“Ero diventata Premier”: la ventiseiesima puntata del romanzo di Cecilia Alfier

Mentre la mia parte Renzi impazziva, la mia parte Silvio Berlusconi era ridotta al silenzio, oserei dire morta, da quando Eugenio era morto. Non so se c’è posto per Eugenio in questa storia, lui mi aiutava sempre a procurarmi nuove sedie a rotelle e altri ausili, mi diceva: “A., salutami Silvio!”. E io glielo salutavo. Poi un giorno Eugenio si è beccato una puntura d’ape che ha fatto una reazione allergica e l’ha ucciso. Con Eugenio se ne andava il sogno di rendere il vero Berlusconi una persona onesta. Sì, lo so, non ha senso come ragionamento, ma il mio modo di pensare era quello. Per il vero Renzi, invece, c’era ancora tempo. Dovevo trovarlo e…spogliarlo.

“Spogliarlo? In senso letterale?” mi chiede Idotta.

Gli spiego che in un punto della mia visione ero in un meraviglioso giardino fiorito, ampio. Sembrava di stare in una location di matrimonio. Ero davanti ai due Matteo, Renzi e Salvini (sì, anche lui) e c’erano centinaia di persone a vedere quello che avrei combinato. Renzi era vestito in giacca e cravatta, ma non era quello il suo vero aspetto. Quindi presi a togliergli gli abiti formali, sotto aveva la divisa da boyscout. Tutti videro i suoi veri vestiti e ne furono illuminati.

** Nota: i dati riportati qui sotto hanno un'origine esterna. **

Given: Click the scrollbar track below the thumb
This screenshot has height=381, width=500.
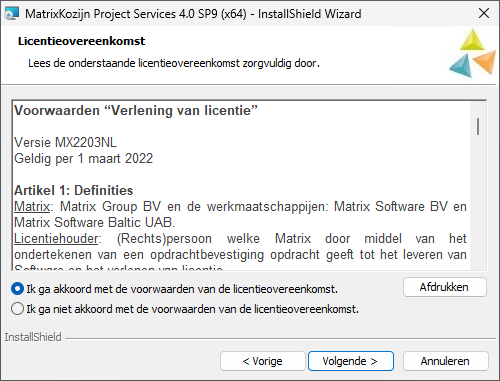Looking at the screenshot, I should (478, 203).
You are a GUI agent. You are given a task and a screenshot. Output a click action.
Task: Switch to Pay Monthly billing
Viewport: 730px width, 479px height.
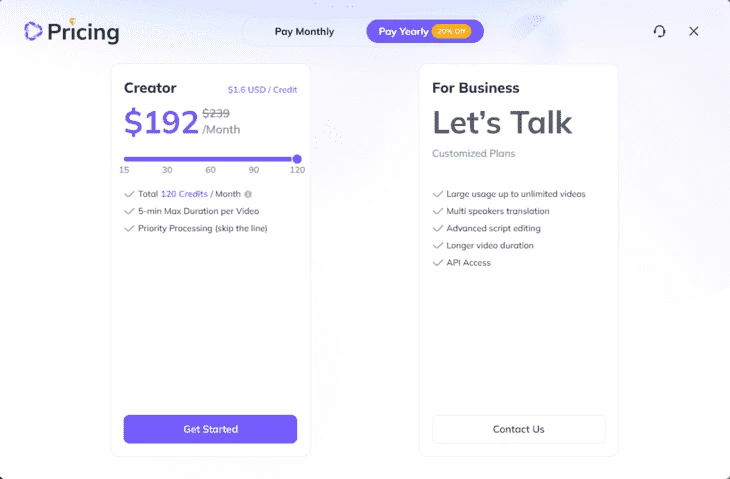(304, 32)
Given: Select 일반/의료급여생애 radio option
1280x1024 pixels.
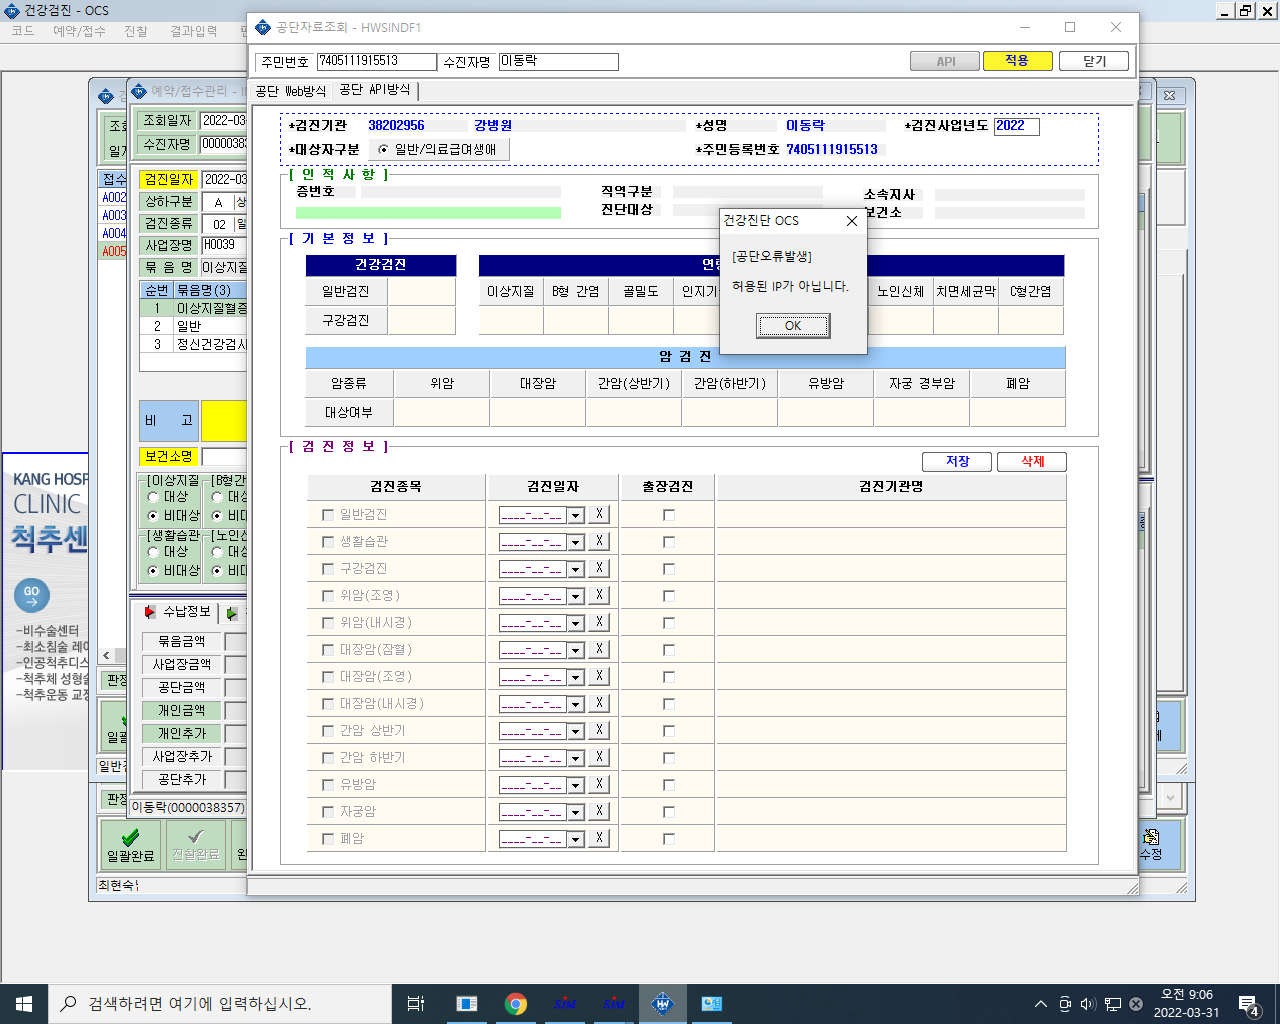Looking at the screenshot, I should point(383,149).
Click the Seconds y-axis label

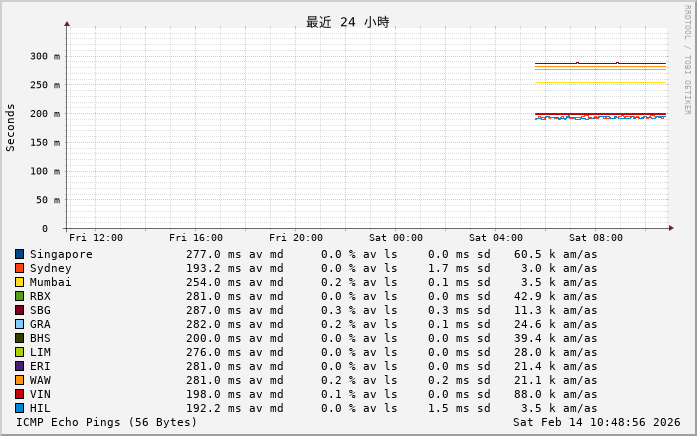[11, 127]
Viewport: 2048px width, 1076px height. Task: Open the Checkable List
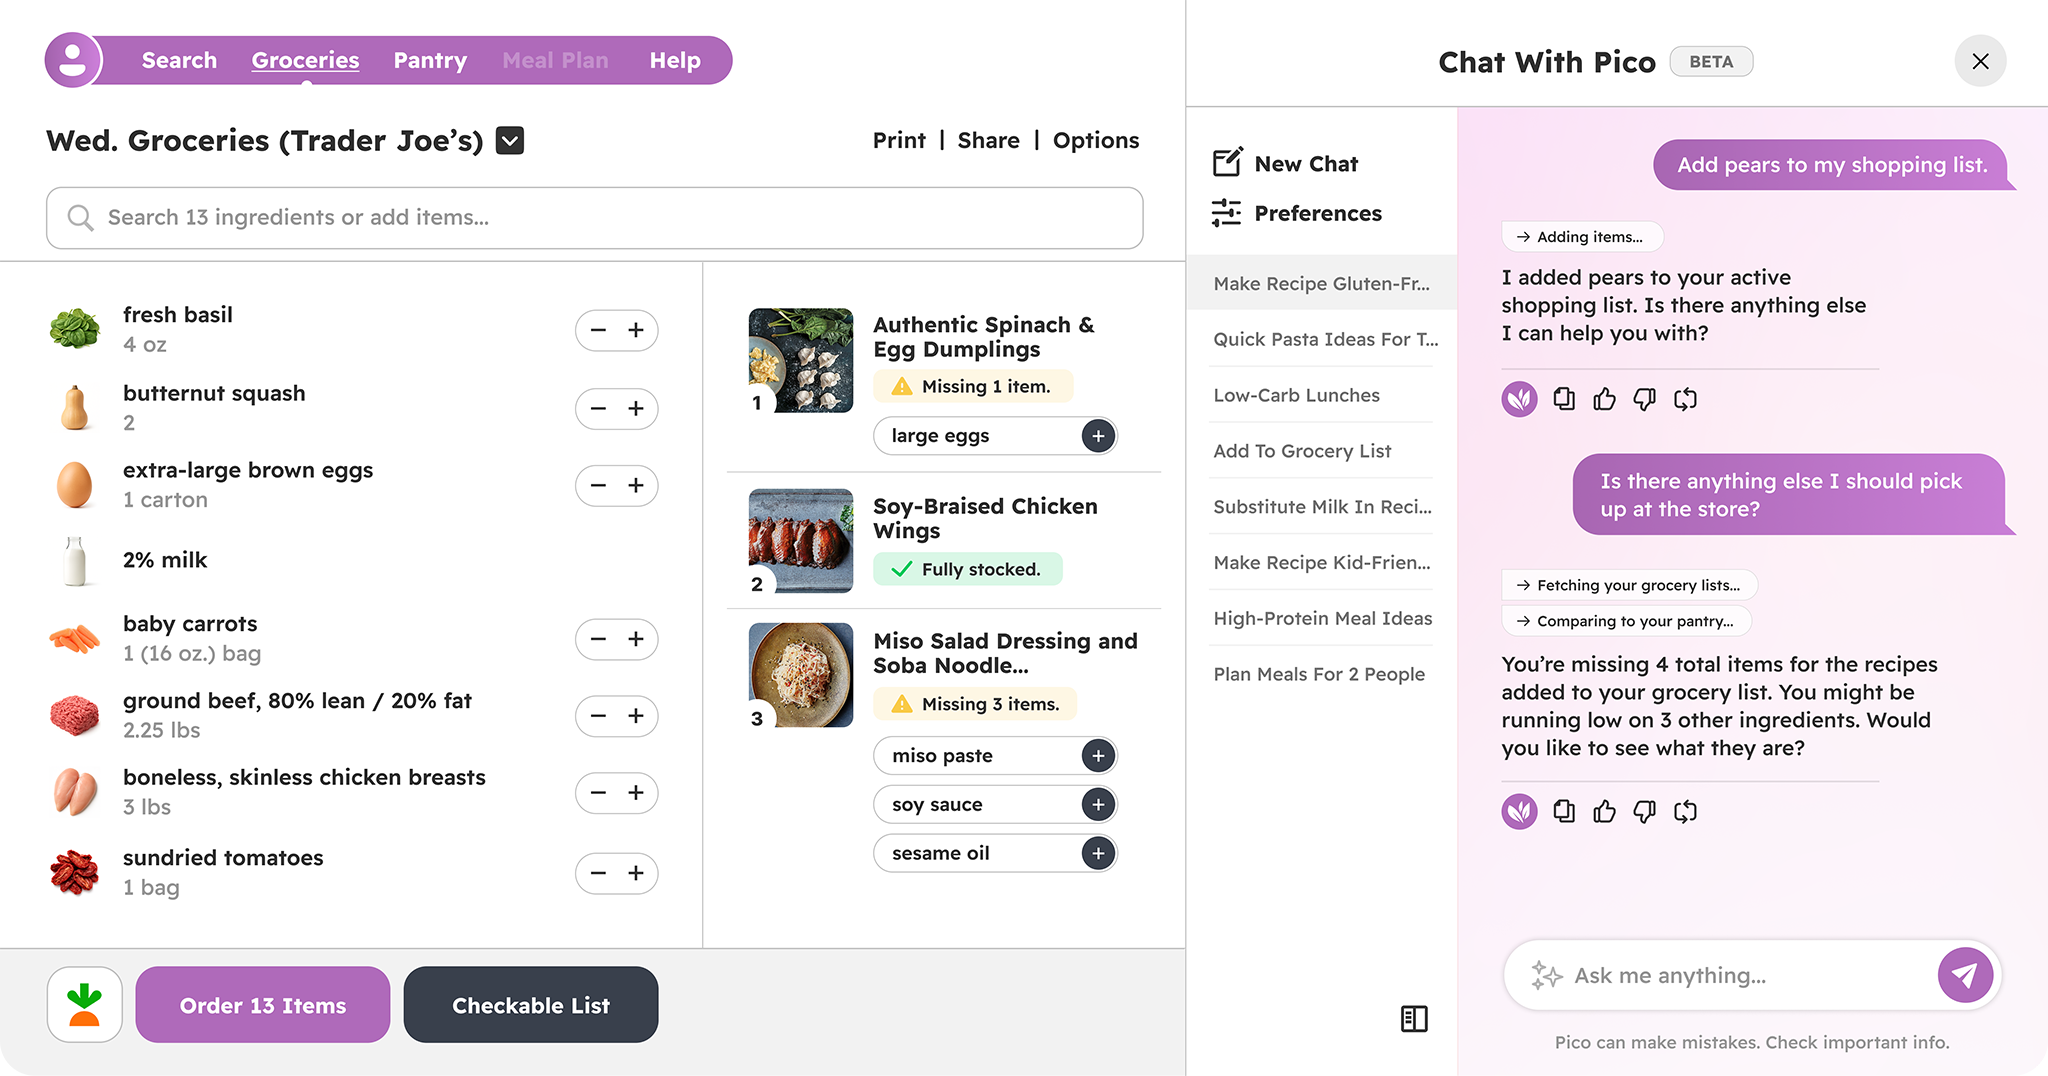click(x=530, y=1005)

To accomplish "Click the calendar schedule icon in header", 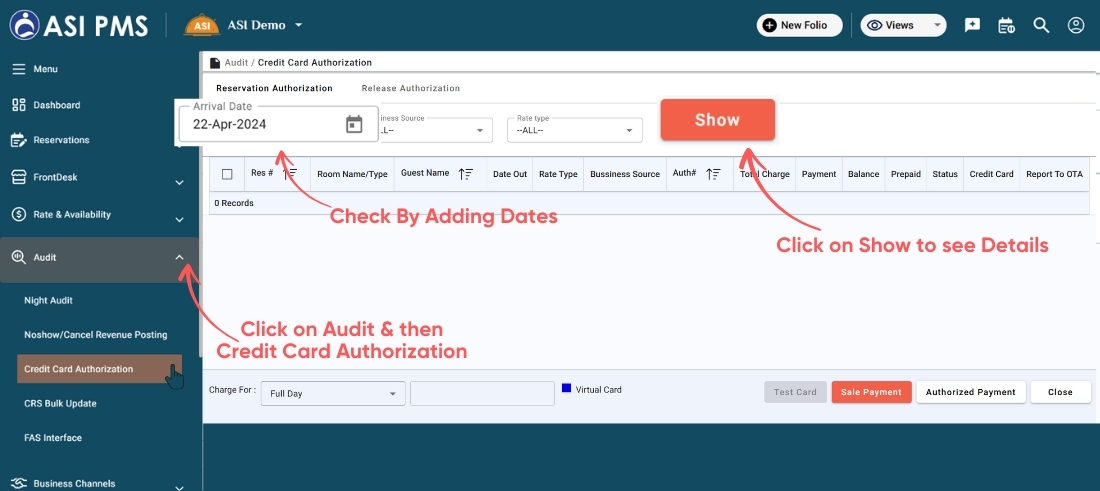I will [x=1006, y=25].
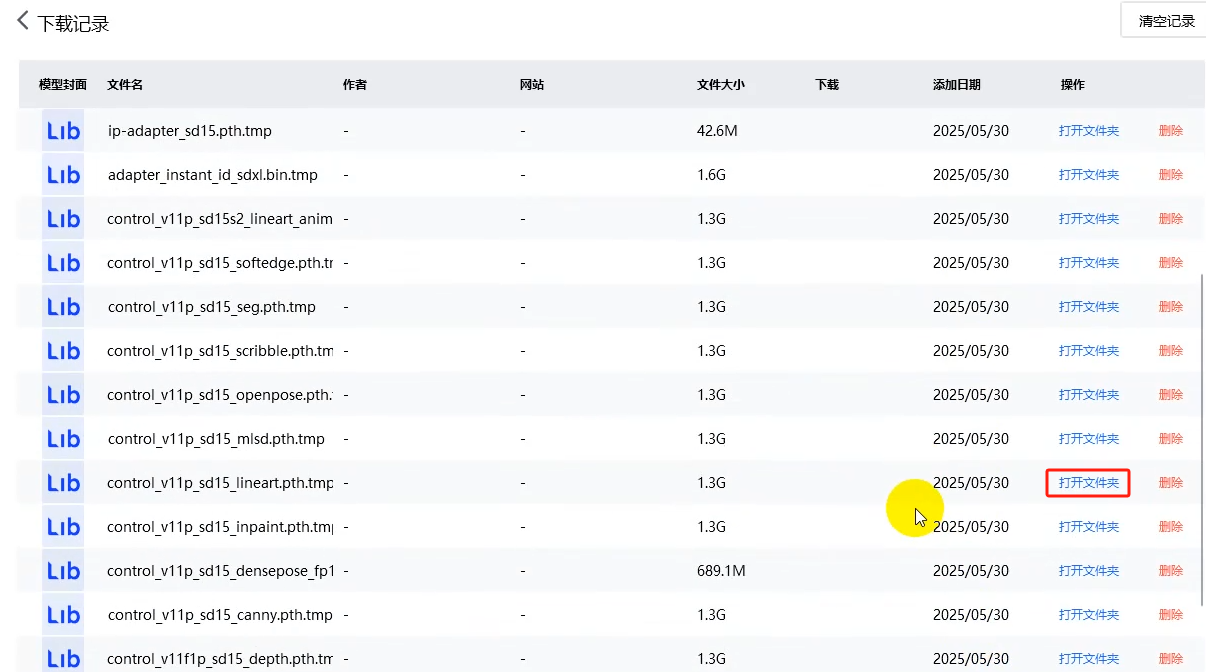This screenshot has height=672, width=1206.
Task: Click Lib icon for control_v11p_sd15_densepose row
Action: point(63,571)
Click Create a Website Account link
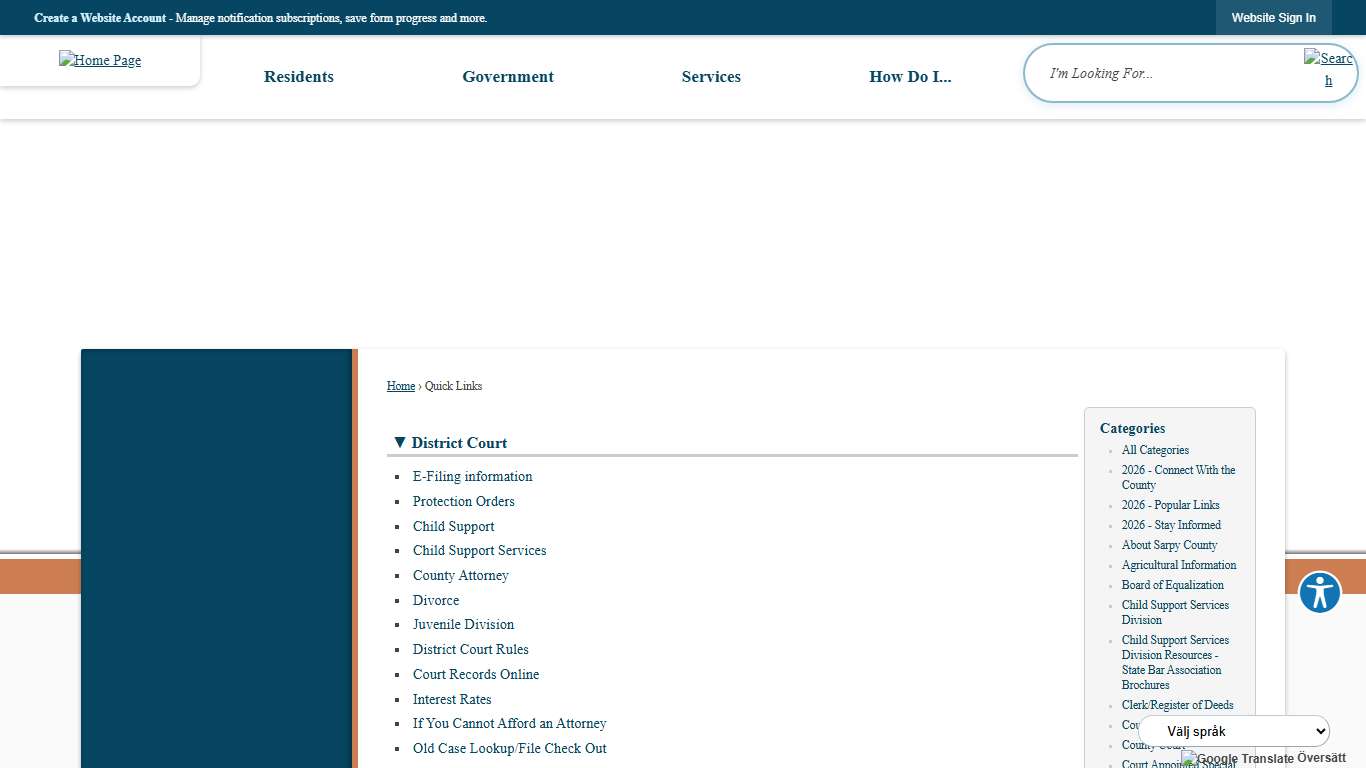The width and height of the screenshot is (1366, 768). point(100,18)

“Ti rendi conto che non è successo veramente?”

“Adesso sì”.

“Almeno abbiamo capito perché cercavi di spogliare alcuni pazienti”

Era un’abitudine che avevo preso: quando uno mi sembrava troppo vestito cercavo di liberarlo, per aiutarlo a tirar fuori il suo vero io.

“È lo stesso motivo per cui cerco di sapere il secondo nome e il secondo cognome di tutti, per far loro scoprire la vera identità. Va avanti così da quando ho eliminato Mollica dagli amici, per l’appunto”.

Dovevo denudare Renzi al più presto, tutta la sinistra contava su di me.

Dormivo poco, e mi svegliavo con Ivano Fossati a ripetizione nella testa. “È come un treno che è passato, carico di frutti. Eravamo alla stazione sì, ma dormivamo tutti”. Era quello il problema: dormivano tutti, tranne me. Dovevo svegliarli e il miglior modo era regalare Harry Potter e la Maledizione dell’Erede a chiunque, non importava quanti soldi avrei speso; con un po’ di fortuna la gente avrebbe capito e avrebbe cominciato a fare magie. Mi ricordo un articolo che mi aveva passato mio fratello su Harry Potter che avrebbe sconfitto Donald Trump. E ora, grazie a me, il tempo era giunto! Prima, dopo, o durante la visione, entrai nel centro commerciale vicino a casa.Feci una smorfia. Tutti pensavano che quello fosse una specie di roccaforte del nemico, un covo dove i votanti di Tenero Orsacchiotto si davano appuntamento per svagarsi coi loro passatempi frivoli. Ma io sapevo che non era così, era un posto brulicante di idee e di persone. Come quell’erborista che voleva aprire una cooperativa per donne lavoratrici. “Eh, ma se non cambiamo le cose in Italia…! Menomale che ci sono i Cinque Stelle” brontolava.

“Lasci perdere i Cinque Stelle e scriva a me” rispondevo.

Quel giorno, sospeso fra sogno e realtà, entrai in libreria. Ricordo che c’era un enorme cartellone di Harry Potter e la Camera dei Segreti, nuova edizione Salani. Ce l’avevo a morte con la Salani, perché aveva lasciato i nomi in lingua originale. Aveva allontanato Harry dalla gente, a mio parere. Poi c’era stata la Brexit e Harry si era allontanato ancora di più. Era tutto collegato, magicamente. Scavalcai la fila davanti alla cassa e insistetti per regalare un Harry Potter. Alla fine la cassiera trovò una signora che lo stava già comprando, così lo regalai a lei. Pagai con la carta, digitai la sequenza di numeri che mi stava ossessionando. Sul display comparve la scritta “transazione eseguita”, ma io lessi “TRANSIZIONE eseguita” e lì cominciò la seconda parte dello show.